Aachen/Schleiden: Subventionsbetrug: Staatsanwälte ermitteln auf Vogelsang

Aachen/Schleiden: Subventionsbetrug: Staatsanwälte ermitteln auf Vogelsang

Die Aachener Staatsanwaltschaft hat drei Ermittlungsverfahren wegen Subventionsbetruges im Zusammenhang mit den Bauarbeiten auf Vogelsang eingeleitet. Ein Sprecher der Staatsanwaltschaft bestätigte entsprechende Recherchen unserer Zeitung.

Die Ermittlungsverfahren richten sich gegen Manfred Poth (CDU), den Allgemeinen Vertreter des Euskirchener Landrats, den Geschäftsführer der gemeinnützigen Vogelsang GmbH, Albert Moritz, und gegen einen weiteren Beteiligten, teilte die Staatsanwaltschaft mit. Poth ist Aufsichtsratsvorsitzender der Vogelsang GmbH und unterlag vergangenen Sonntag in der Stichwahl zur Landratswahl in Euskirchen dem Amtsinhaber Günter Rosenke (parteilos).

Die Staatsanwaltschaft wollte sich am Freitag noch nicht zu den Inhalten des Ermittlungsverfahrens äußern. Bei den meisten Subventionsbetrugsverfahren geht es darum, dass Fördergelder anders eingesetzt werden als vorgesehen, die Förderrichtlinien des Landes NRW sind streng. Ob dies auch der Grund für die Ermittlungen der Staatsanwaltschaft ist, blieb unbeantwortet. Subventionsbetrug kann laut Strafgesetzbuch mit bis zu fünf Jahren Haft oder Geldstrafe geahndet werden.

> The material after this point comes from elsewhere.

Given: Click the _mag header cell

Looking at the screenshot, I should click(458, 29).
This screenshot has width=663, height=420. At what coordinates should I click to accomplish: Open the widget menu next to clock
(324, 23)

Die frühere NS-Ordensburg Vogelsang liegt mitten im Nationalpark Eifel und gehört unter anderem der Städteregion Aachen und den Kreisen Düren, Heinsberg und Euskirchen. Seit 2012 wird Vogelsang umgebaut, doch das Geld dafür, 35,1 Millionen Euro, das zu 90 Prozent aus Fördermitteln besteht, reicht bei weitem nicht mehr aus. Diese Woche war bekanntgeworden, dass der Bund der Steuerzahler Vogelsang ins Schwarzbuch 2015 für Steuergeldverschwendung aufgenommen hat.

Nicht genügend Aufmerksamkeit?

Der Dürener Bundestagsabgeordnete Oliver Krischer (Grüne), der seit Jahren kritischer Begleiter Vogelsangs ist, erklärte im Gespräch mit unserer Zeitung, dass die Konversion Vogelsangs vom militärischen zum bildungspolitischen Standort „die politisch Verantwortlichen besonders in Berlin, aber zum Teil auch in Düsseldorf über die Jahre hinweg nie wirklich interessiert hat“. Eines der bedeutendsten Konversionsprojekte in der Geschichte der Bundesrepu-blik sei von Anfang an nicht mit der Aufmerksamkeit bedacht worden, die es verdient habe.